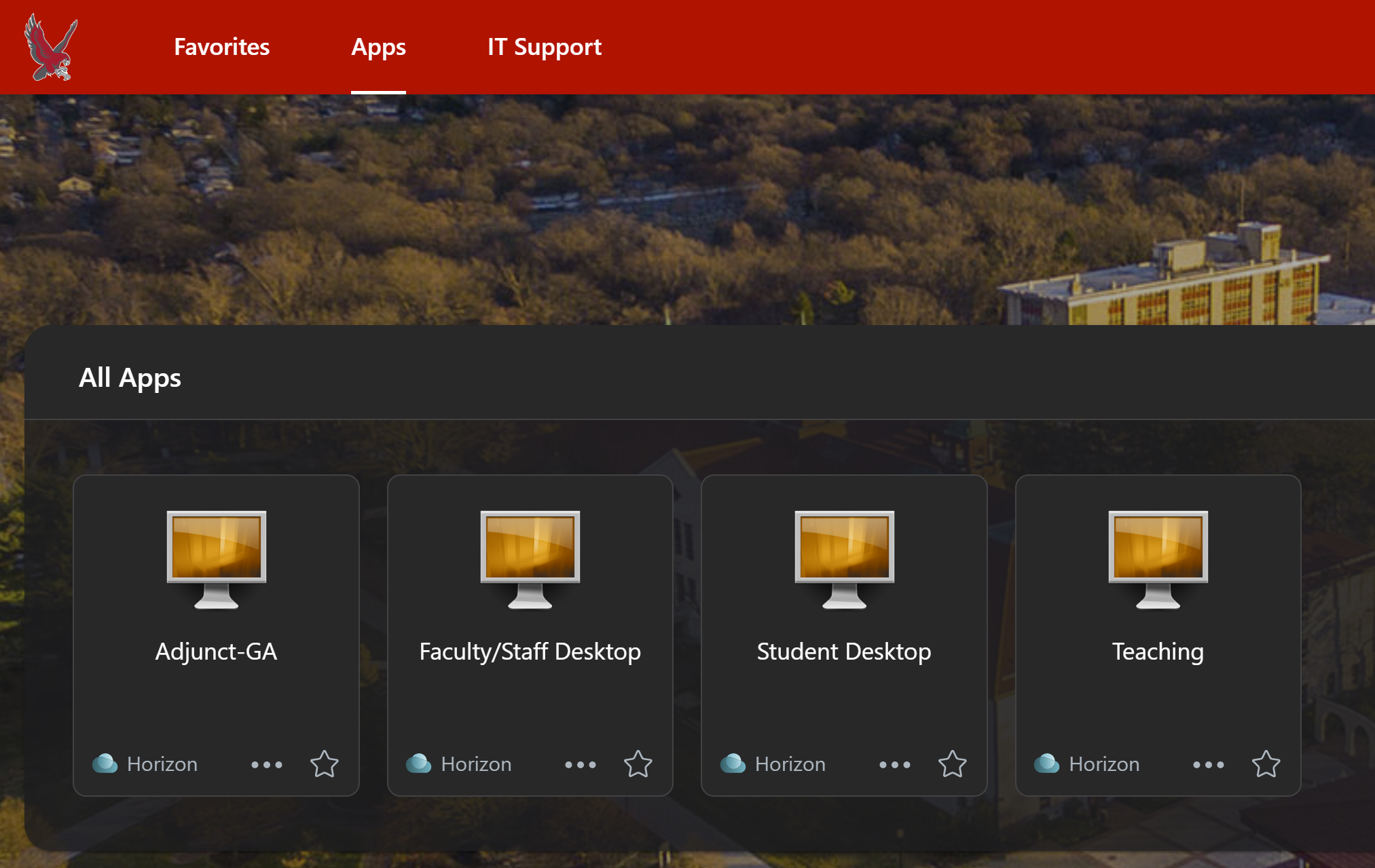Switch to the Favorites tab
1375x868 pixels.
coord(221,46)
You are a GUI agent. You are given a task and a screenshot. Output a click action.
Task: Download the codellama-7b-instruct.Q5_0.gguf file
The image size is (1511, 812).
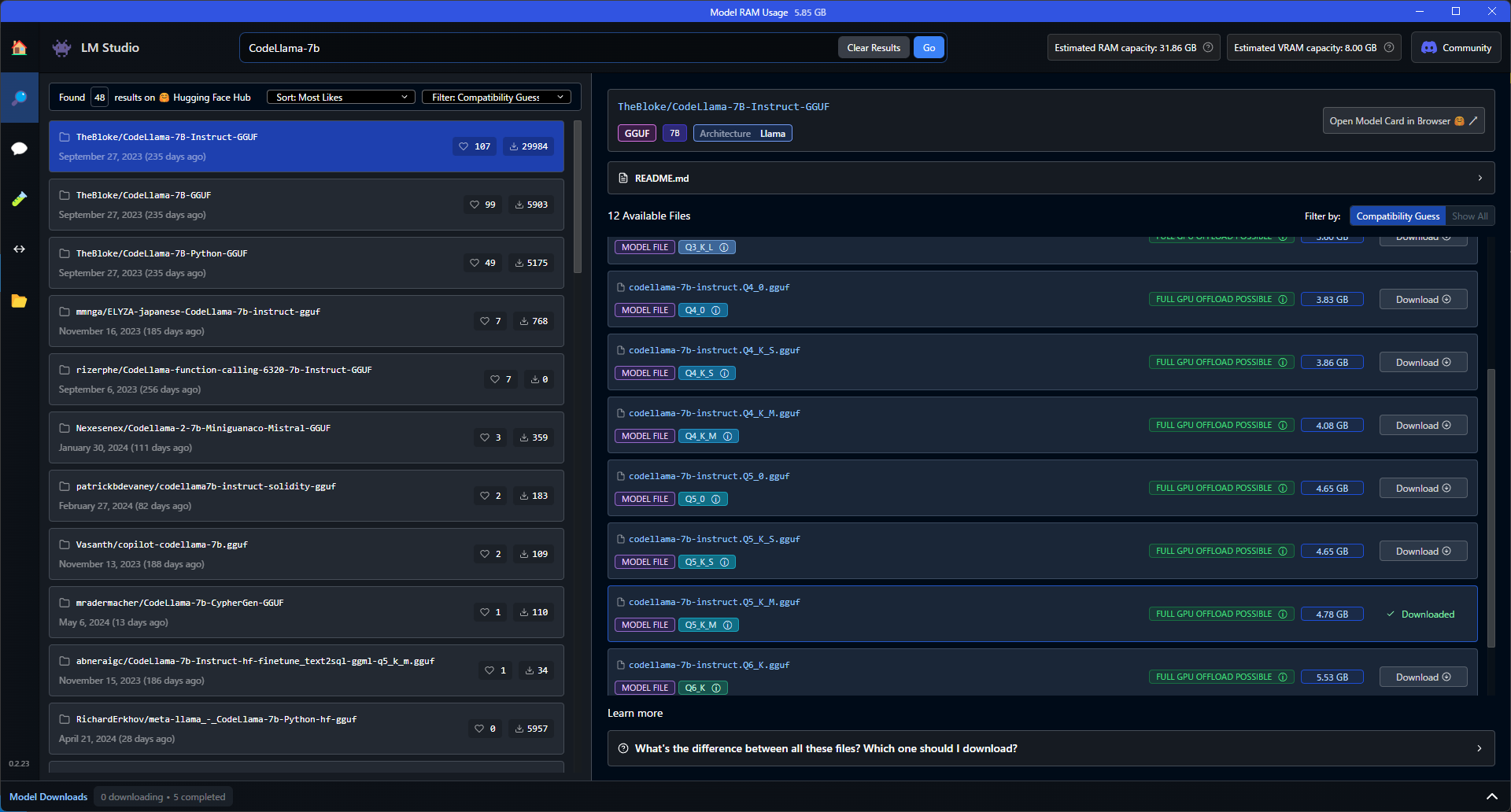(x=1422, y=488)
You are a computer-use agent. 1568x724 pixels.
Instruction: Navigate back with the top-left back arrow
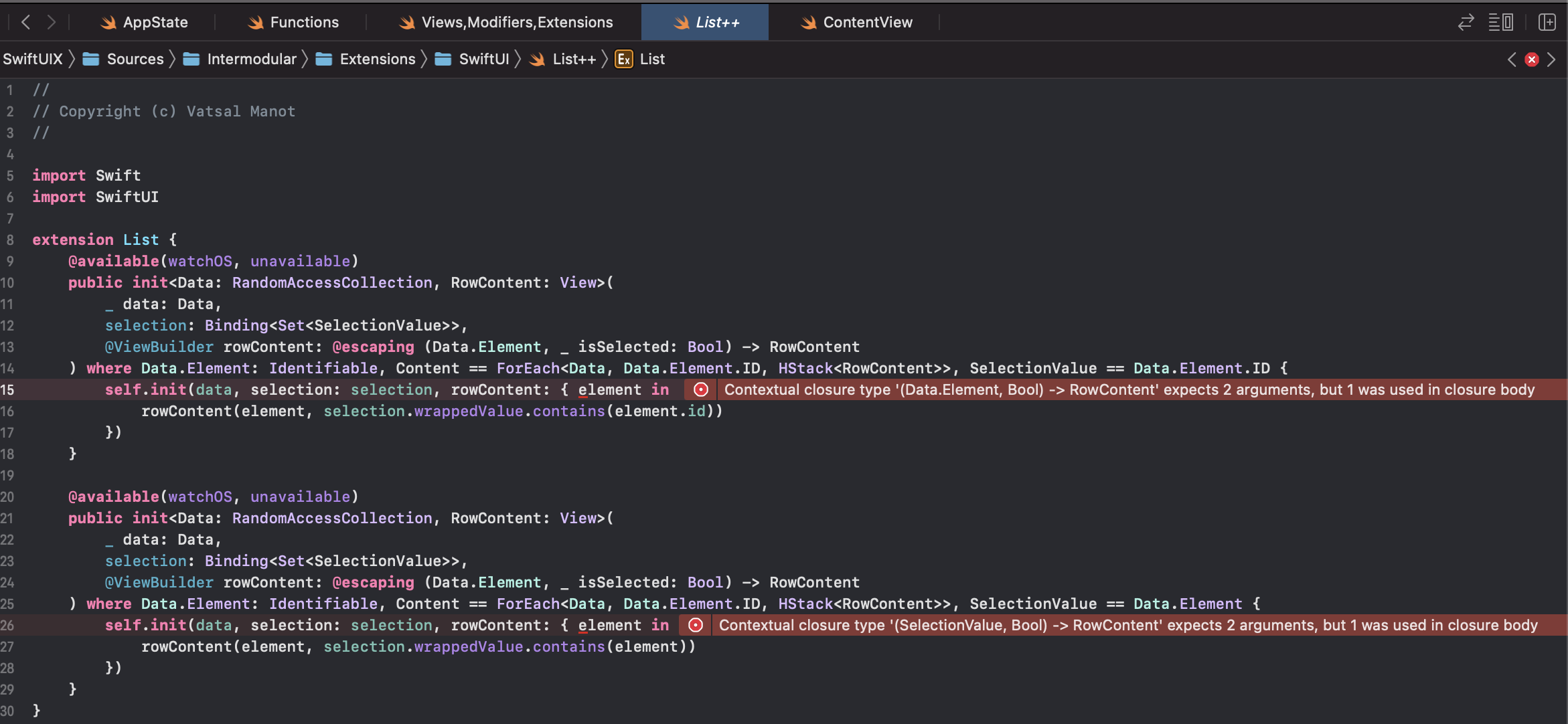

• _PROBLEM DESCRIPTION_
Every line above from the one with "You are a GUI" down to the one with "You are a computer-use" must be written out exactly, and no picture may appear.

• _EXERCISE RESULT_
You are a GUI agent. You are given a task and a screenshot. Output a click action.
Task: Download the codellama-7b-instruct.Q5_0.gguf file
The image size is (1511, 812).
(x=1422, y=488)
You are a computer-use agent. 1568x724 pixels.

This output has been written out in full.